Uma dessas garrafinhas de uísque saía do bolso do Griffin. Ele estava soterrado. Mas a garrafa estava intacta. Retirei a tampa e bebi o pouco que tinha. Que era bem pouco mesmo. E não tinha gosto de uísque. Mas era bom, aquele troço.

Peguei o garoto nos braços e o levei até o Irving, que bebia sua água tranquilo, como se nada tivesse acontecido. Às vezes penso que esse cavalo não bate bem da cabeça. Coloquei o garoto sobre a cela, deitado de barriga. Estava vivo, mas não acordava. Tinha um galo feio na cabeça. Eu não estava muito bem, mas tinha de levá-lo logo.

Eu estava olhando aqueles bichos-pessoas mortos na sala, e em Griffin soterrado pelo seu laboratório, e pensei em como o xerife ia lidar com tudo isso. Foi quando a casa desmoronou e começou a incendiar e a afundar. Parecia algo proposital, como se o doido do Griffin tivesse planejado assim.

Eu já estava a meio caminho da cidade, quando começou um formigamento pelo meu corpo. Em seguida começou a me queimar. Eu desci do cavalo. Estava apavorado. A roupa parecia fazer meu corpo arder. Arraquei tudo, e fiquei nu... ou não fiquei. Eu não via meu corpo. Eu tinha sumido. Desmaiei em seguida.

Não sei quanto tempo fiquei desacordado. Mas, quando levantei, continuava sumido. O garoto resmungou na sela. Disse algo. meio enrolado:

- Eu vou ser escritor, senhor. - e apagou de novo.
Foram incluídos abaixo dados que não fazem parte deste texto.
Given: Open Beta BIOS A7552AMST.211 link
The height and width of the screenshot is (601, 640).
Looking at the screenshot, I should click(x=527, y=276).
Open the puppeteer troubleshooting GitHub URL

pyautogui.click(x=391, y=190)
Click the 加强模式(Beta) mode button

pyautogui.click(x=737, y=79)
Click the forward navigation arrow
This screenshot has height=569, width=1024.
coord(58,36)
Sumido ou não, eu precisava levá-lo até o hospital da cidade. Se eu ia conseguir, eram outros quinhentos. Além de estar desaparecido, a explosão também me deixara bem ferido. Acho que não morri graças a essa maldita cicatriz e ao que ela faz comigo. Mas, quem sou para reclamar. Vamos, Irving, vamos logo.

Esperava que o efeito daquele troço que bebi passasse logo. Irving leva tudo aquilo numa boa, mesmo sem me enxergar. Precisávamos chegar a Smithson Town, e eu esperava que meu corpo reaparecesse antes disso. O garoto teve uma aventura mais do que suficiente para escrever livros por uns bons anos. Mas, ninguém iria acreditar nele, então era melhor que ele se contentasse em escrever ficção.